ABOUT THIS TASK:
Below are the entries; give again exactly the lines from the one mentioning "Task: Click the zoom" through the one mentioning "Enable Forward OAuth Identity", inclusive.

RECORDS SUPPLIED:
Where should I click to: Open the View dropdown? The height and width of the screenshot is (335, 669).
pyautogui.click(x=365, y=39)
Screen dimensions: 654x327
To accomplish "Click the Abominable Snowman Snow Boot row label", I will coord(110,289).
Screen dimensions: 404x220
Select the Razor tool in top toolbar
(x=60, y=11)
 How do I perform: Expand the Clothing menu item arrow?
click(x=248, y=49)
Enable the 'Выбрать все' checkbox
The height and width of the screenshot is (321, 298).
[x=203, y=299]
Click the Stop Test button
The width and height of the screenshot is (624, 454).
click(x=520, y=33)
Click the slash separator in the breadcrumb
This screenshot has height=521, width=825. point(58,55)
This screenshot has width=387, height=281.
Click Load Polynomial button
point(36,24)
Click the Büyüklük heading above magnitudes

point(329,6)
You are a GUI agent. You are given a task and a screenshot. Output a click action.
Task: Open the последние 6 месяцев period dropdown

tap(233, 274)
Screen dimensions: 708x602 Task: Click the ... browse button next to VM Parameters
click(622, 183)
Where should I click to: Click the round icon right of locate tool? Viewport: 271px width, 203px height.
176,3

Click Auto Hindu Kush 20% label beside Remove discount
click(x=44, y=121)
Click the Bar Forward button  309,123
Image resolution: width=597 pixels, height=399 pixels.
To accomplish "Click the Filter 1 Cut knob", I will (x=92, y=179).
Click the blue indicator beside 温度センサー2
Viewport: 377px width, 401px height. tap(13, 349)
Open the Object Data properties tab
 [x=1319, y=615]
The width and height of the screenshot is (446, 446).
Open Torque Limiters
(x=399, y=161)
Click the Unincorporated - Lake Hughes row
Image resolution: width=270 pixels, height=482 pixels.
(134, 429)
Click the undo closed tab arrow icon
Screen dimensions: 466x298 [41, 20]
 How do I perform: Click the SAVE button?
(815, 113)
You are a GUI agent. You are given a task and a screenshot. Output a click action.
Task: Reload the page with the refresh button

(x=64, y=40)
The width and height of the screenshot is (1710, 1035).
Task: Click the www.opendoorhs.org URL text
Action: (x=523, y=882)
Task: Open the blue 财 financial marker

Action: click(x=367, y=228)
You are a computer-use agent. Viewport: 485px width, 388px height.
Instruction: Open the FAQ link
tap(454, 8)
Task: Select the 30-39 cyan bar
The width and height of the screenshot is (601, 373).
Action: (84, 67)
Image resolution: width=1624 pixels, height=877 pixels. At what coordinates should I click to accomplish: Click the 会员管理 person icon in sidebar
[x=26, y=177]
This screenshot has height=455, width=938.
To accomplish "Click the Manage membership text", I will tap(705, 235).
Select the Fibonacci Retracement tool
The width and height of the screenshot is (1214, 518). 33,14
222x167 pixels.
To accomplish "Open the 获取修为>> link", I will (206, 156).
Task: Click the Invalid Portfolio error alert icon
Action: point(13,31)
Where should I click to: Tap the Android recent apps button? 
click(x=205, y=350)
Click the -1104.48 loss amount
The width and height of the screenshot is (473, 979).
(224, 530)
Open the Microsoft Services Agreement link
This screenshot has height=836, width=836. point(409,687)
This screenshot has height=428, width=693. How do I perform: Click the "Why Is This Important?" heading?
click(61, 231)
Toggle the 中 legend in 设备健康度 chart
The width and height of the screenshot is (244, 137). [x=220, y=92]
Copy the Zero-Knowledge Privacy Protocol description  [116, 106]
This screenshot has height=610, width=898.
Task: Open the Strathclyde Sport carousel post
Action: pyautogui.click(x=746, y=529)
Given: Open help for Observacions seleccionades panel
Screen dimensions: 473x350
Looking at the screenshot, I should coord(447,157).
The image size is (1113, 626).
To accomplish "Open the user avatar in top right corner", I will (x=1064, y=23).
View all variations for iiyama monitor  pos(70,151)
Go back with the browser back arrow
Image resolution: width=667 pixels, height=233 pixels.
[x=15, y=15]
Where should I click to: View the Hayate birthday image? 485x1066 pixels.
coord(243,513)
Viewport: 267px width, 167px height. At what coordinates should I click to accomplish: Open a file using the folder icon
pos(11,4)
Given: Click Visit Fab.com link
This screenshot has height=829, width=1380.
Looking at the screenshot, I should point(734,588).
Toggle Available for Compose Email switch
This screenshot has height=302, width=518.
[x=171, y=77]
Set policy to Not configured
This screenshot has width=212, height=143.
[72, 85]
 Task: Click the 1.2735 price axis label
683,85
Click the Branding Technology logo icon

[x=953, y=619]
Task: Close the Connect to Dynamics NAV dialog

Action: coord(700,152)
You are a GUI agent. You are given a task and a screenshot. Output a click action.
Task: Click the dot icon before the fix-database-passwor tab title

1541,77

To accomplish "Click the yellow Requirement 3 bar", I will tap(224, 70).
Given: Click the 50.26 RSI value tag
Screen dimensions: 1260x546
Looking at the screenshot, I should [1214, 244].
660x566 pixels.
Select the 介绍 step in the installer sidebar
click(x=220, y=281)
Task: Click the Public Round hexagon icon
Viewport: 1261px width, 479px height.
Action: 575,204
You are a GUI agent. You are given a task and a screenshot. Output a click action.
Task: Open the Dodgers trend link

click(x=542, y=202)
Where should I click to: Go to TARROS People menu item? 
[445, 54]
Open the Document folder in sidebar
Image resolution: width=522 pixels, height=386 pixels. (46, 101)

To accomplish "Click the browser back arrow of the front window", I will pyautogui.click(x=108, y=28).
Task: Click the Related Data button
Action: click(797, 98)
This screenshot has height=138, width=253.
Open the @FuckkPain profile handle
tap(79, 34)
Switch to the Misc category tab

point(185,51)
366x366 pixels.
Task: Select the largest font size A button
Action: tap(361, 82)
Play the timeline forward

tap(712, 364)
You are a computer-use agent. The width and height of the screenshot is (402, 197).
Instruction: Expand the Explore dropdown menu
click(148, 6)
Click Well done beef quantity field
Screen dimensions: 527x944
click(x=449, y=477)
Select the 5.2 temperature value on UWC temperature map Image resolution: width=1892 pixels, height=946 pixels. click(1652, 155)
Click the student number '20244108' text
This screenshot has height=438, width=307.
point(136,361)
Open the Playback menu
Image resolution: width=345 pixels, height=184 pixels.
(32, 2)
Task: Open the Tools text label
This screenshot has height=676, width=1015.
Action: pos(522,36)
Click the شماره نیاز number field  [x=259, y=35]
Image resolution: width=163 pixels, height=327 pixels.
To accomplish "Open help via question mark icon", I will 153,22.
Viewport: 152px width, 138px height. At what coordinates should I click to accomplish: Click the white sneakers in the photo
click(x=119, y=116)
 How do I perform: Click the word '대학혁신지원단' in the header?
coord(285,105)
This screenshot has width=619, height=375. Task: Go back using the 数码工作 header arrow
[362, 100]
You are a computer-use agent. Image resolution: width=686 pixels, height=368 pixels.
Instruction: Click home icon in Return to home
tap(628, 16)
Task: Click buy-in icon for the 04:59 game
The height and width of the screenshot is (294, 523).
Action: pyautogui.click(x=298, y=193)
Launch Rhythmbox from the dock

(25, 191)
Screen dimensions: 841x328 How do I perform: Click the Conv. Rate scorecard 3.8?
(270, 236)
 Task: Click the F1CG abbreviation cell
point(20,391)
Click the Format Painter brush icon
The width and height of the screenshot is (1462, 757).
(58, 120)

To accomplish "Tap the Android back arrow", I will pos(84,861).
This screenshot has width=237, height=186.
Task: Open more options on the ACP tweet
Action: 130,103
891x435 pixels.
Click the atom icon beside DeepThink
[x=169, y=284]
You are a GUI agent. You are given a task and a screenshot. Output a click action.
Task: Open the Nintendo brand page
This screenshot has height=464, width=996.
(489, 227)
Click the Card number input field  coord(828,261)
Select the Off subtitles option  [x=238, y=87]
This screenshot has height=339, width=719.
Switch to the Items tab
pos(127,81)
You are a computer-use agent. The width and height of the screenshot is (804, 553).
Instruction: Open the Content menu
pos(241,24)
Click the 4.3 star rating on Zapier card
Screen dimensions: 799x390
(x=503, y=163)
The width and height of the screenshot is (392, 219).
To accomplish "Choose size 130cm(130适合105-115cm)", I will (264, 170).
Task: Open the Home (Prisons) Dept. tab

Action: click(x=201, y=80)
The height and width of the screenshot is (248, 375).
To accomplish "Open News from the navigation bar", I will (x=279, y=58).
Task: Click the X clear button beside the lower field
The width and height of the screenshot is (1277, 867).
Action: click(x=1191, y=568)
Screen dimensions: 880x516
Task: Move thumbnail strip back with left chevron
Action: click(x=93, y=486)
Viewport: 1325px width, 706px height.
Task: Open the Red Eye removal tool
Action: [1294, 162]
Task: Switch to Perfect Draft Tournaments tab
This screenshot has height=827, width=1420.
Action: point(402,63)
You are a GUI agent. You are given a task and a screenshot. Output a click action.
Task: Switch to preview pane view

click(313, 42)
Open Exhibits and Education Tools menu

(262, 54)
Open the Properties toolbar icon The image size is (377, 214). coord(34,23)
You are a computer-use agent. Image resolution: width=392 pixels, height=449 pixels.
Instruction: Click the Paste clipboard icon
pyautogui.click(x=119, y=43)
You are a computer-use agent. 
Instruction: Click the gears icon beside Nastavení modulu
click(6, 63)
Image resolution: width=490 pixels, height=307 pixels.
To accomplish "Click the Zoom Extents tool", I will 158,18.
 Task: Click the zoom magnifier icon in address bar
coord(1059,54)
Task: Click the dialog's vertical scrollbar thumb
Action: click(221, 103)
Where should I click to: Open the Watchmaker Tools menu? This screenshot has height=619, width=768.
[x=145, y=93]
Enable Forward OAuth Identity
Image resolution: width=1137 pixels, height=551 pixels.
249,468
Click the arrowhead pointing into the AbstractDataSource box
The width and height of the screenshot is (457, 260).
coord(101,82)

THE COMPLETED TASK:
 Task: Click the zoom magnifier icon in address bar
coord(1059,54)
Task: Click the dialog's vertical scrollbar thumb
Action: click(221, 103)
Where should I click to: Open the Watchmaker Tools menu? This screenshot has height=619, width=768.
[x=145, y=93]
Enable Forward OAuth Identity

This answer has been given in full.